Within the material below, locate the line with "Given: Select Backups" and the line with "Viewport: 1568px width, 482px height.", then return those two lines and all lines between them, exactly as written.

__Dataset content__
.....
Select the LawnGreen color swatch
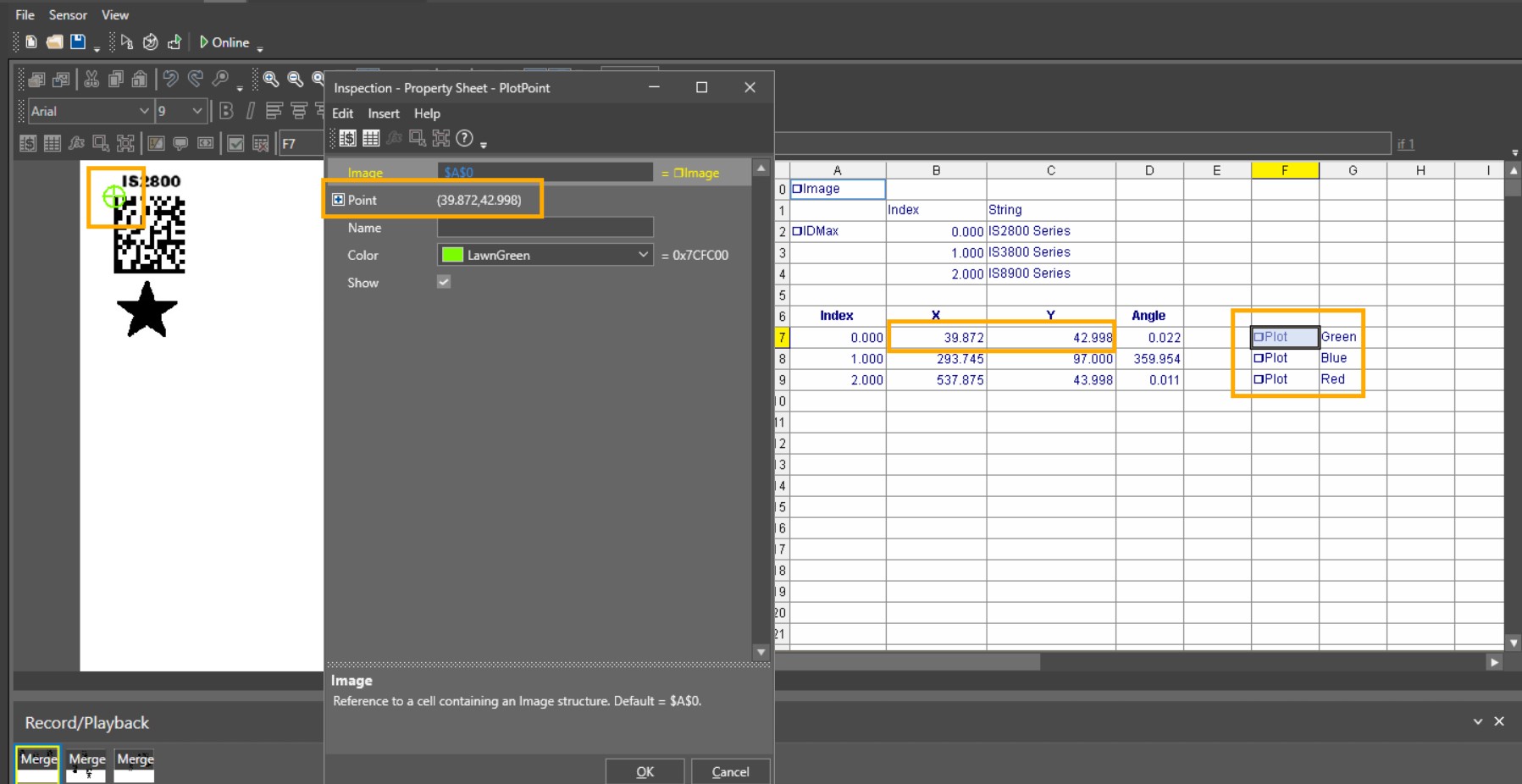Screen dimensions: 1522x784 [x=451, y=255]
.....
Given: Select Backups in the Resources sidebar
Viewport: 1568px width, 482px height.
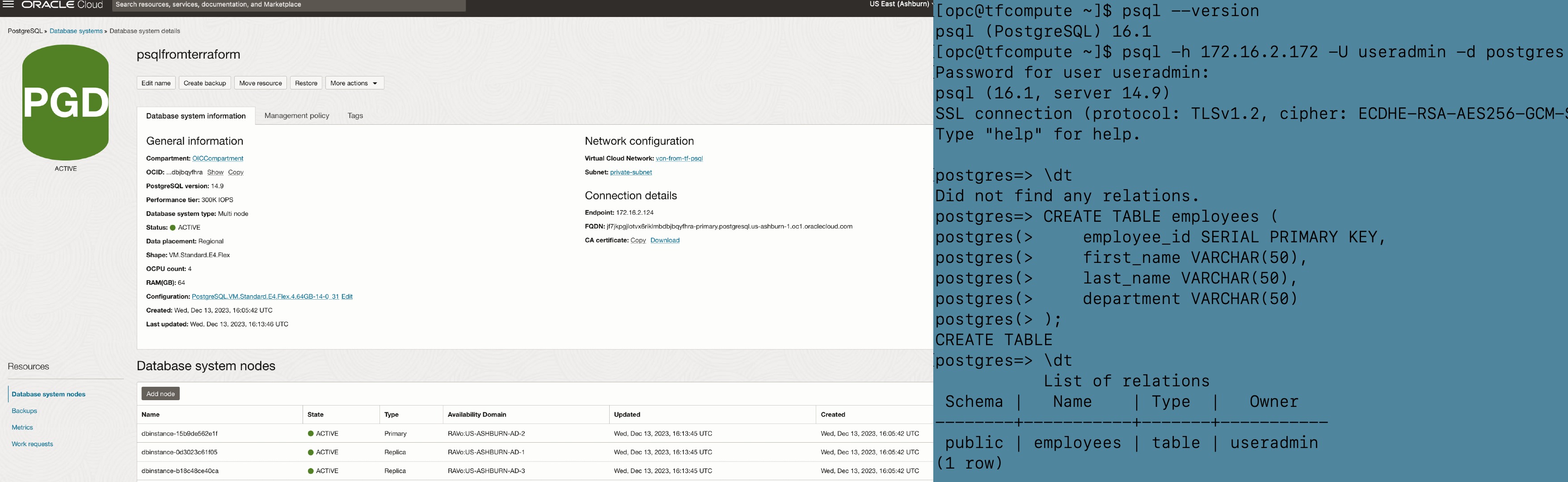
.....
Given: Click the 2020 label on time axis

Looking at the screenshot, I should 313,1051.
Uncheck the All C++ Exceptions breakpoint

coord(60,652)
.....
__Response to the task__
Given: Select Backups in the Resources sidebar
Viewport: 1568px width, 482px height.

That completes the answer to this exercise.